In 2011, the EU-SILC instrument covered all EU Member States plus Iceland, Turkey, Norway, Switzerland and Croatia. EU-SILC has become the EU reference source for comparative statistics on income distribution and social exclusion at European level, particularly in the context of the "Program of Community action to encourage cooperation between Member States to combat social exclusion" and for producing structural indicators on social cohesion for the annual spring report to the European Council. The first priority is to be given to the delivery of comparable, timely and high quality cross-sectional data.
There are two types of datasets: 1) Cross-sectional data pertaining to fixed time periods, with variables on income, poverty, social exclusion and living conditions. 2) Longitudinal data pertaining to individual-level changes over time, observed periodically - usually over four years.
Social exclusion and housing-condition information is collected at household level. Income at a detailed component level is collected at personal level, with some components included in the "Household" section. Labor, education and health observations only apply to persons aged 16 and over.
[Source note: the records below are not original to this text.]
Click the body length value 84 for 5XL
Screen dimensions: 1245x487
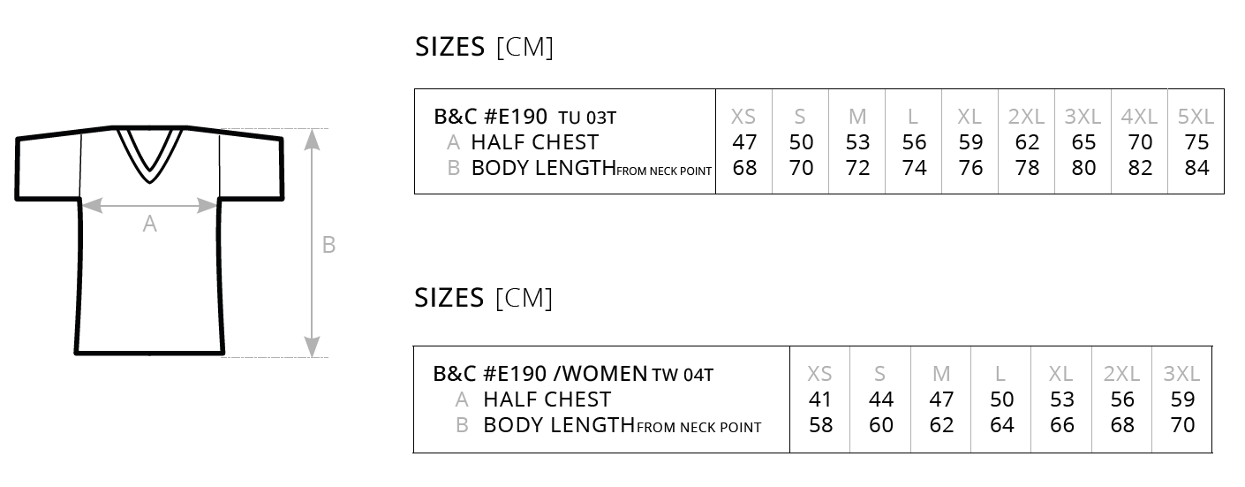click(1196, 168)
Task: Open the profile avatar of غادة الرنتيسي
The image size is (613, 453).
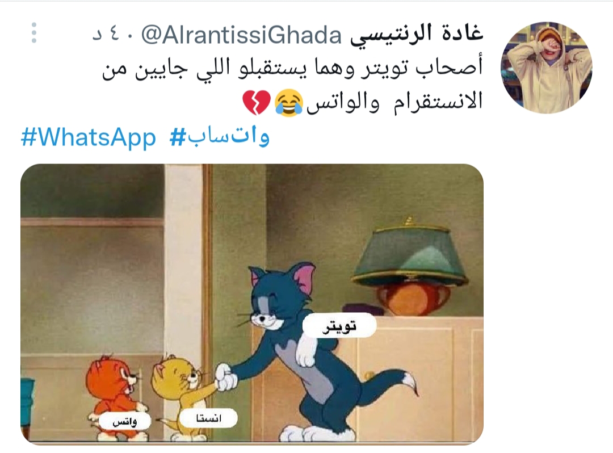Action: (546, 67)
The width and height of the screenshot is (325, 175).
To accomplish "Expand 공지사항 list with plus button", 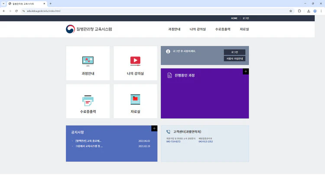I will pos(154,128).
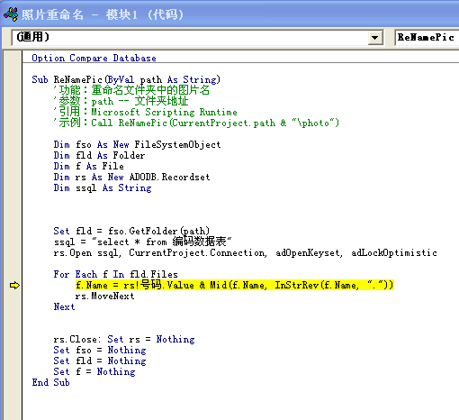
Task: Click the green 功能 comment line
Action: (x=131, y=90)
EU-SILC was established to provide data on structural indicators of social cohesion (at-risk-of-poverty rate, S80/S20 and gender pay gap) and to provide relevant data for the two 'open methods of coordination' in the field of social inclusion and pensions in Europe.
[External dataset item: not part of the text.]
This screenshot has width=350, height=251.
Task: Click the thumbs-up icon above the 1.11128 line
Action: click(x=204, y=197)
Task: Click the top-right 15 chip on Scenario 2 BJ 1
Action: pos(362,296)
The 3rd revision of the 2011 Cross-Sectional User Database as released in September 2014 is documented here.
The survey covers following countries: Austria; Belgium; Bulgaria; Croatia; Cyprus; Czech Republic; Denmark; Estonia; Finland; France; Germany; Greece; Spain; Ireland; Italy; Latvia; Lithuania; Luxembourg; Hungary; Malta; Netherlands; Poland; Portugal; Romania; Slovenia; Slovakia; Sweden; United Kingdom; Iceland; Norway; Turkey; Switzerland
Small parts of the national territory amounting to no more than 2% of the national population and the national territories listed below may be excluded from EU-SILC: France - French Overseas Departments and territories; Netherlands - The West Frisian Islands with the exception of Texel; Ireland - All offshore islands with the exception of Achill, Bull, Cruit, Gorumna, Inishnee, Lettermore, Lettermullan and Valentia; United Kingdom - Scotland north of the Caledonian Canal, the Scilly Islands.
The survey covered all household members over 16 years old. Persons living in collective households and in institutions are generally excluded from the target population.
Sample survey data [ssd]
On the basis of various statistical and practical considerations and the precision requirements for the most critical variables, the minimum effective sample sizes to be achieved were defined. Sample size for the longitudinal component refers, for any pair of consecutive years, to the number of households successfully interviewed in the first year in which all or at least a majority of the household members aged 16 or over are successfully interviewed in both the years.
For the cross-sectional component, the plans are to achieve the minimum effective sample size of around 131.000 households in the EU as a whole (137.000 including Iceland and Norway). The allocation of the EU sample among countries represents a compromise between two objectives: the production of results at the level of individual countries, and production for the EU as a whole. Requirements for the longitudinal data will be less important. For this component, an effective sample size of around 98.000 households (103.000 including Iceland and Norway) is planned.
Member States using registers for income and other data may use a sample of persons (selected respondents) rather than a sample of complete households in the interview survey. The minimum effective sample size in terms of the number of persons aged 16 or over to be interviewed in detail is in this case taken as 75 % of the figures shown in columns 3 and 4 of the table I, for the cross-sectional and longitudinal components respectively.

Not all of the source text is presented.